The same paper chided church members for what it called free rides. It said: “There are otherwise good members in our churches who are free riders. They take no adequate share in church expenses. They claim a carte blanche to Heaven, a free pass, while a few of their fellow members do the work and pay the bills. These feather-bed members are a burden to the church.”

Ministers’ salaries in the old days were supplemented by donation parties, annual occasions when parishioners brought commodities to the parsonage. That was the way one Winslow minister kept his family fed during the winter of 1870. During the year, other donations were sometimes received. That Free Baptist paper in 1867 contained the following thank you notices.

“Rev. E. E. Clark and his wife of Oxford, Me., express thanks for donations of $106.”

“Rev. and Mrs. G. W. Gould acknowledge with gratitude the receipt of $125 from the Free Baptist Society of Wayne, Maine.”

“Rev. and Mrs. S. A. McKeon of Gardiner, Maine acknowledge a generous donation of $100 in addition to salary.”

“Some friends of the Free Baptist pastor at Orland, Maine, have surprised him with $50 besides the presents already given him on the church Christmas tree.”

It has taken the Christian church a long time to get over the impression that its clergy must be, for their temporal living, mere objects of charity.

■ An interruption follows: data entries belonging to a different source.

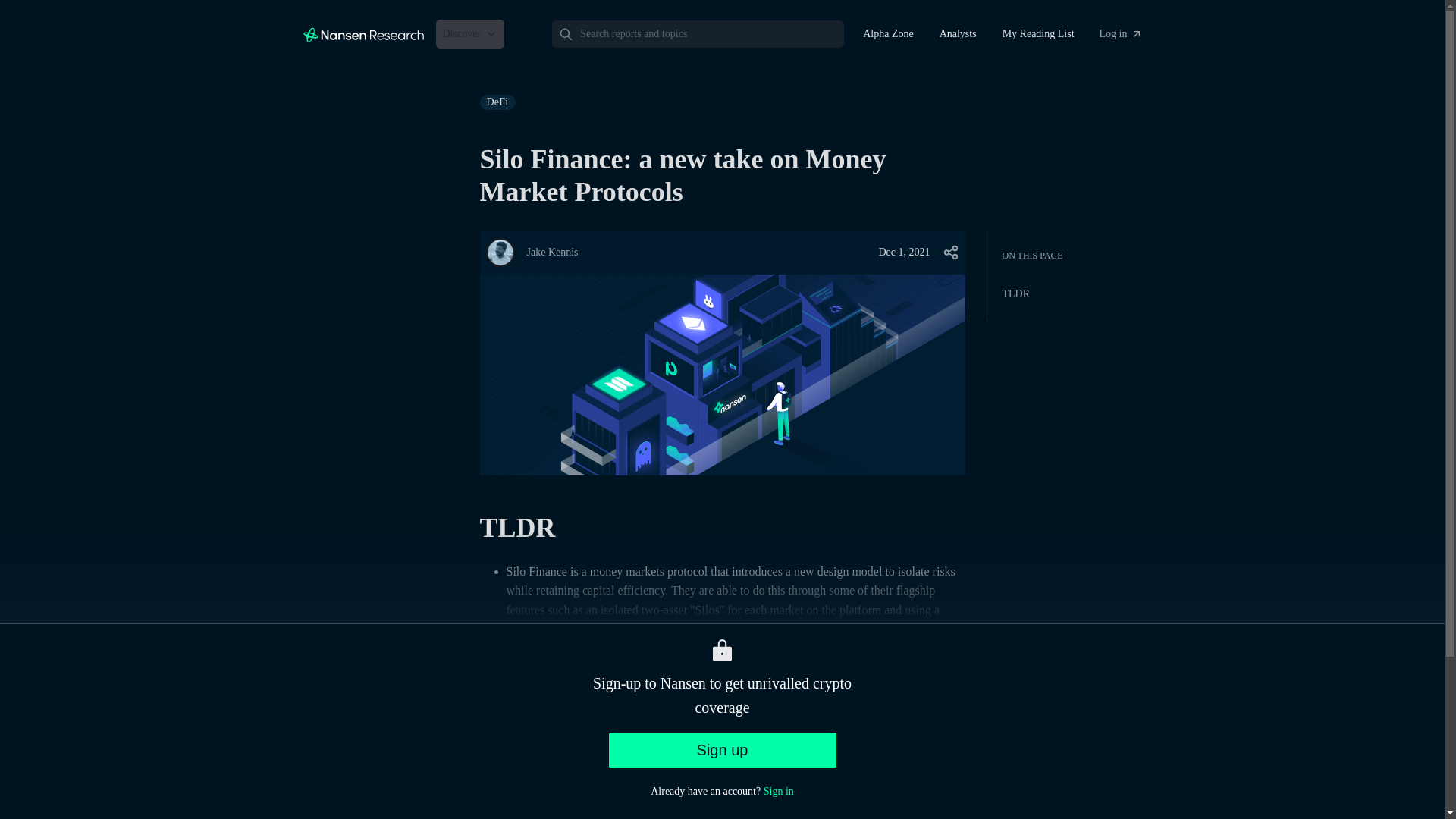
Alpha Zone (888, 33)
Analysts (958, 33)
Jake Kennis (551, 252)
Sign in (777, 790)
TLDR (1206, 293)
Log in (1120, 33)
Sign up (721, 750)
My Reading List (1038, 33)
Discover (469, 33)
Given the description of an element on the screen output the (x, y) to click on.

That is why ministers were long given free passes on the railroads, special discounts in the stores, and other perquisites, considered not as pay, but as charitable favors to a poverty-stricken profession.

How much better for the clergy and how much more respectable for the rest of us it would be to have our ministers paid adequate salaries and expected to pay their bills like all citizens, without special handouts.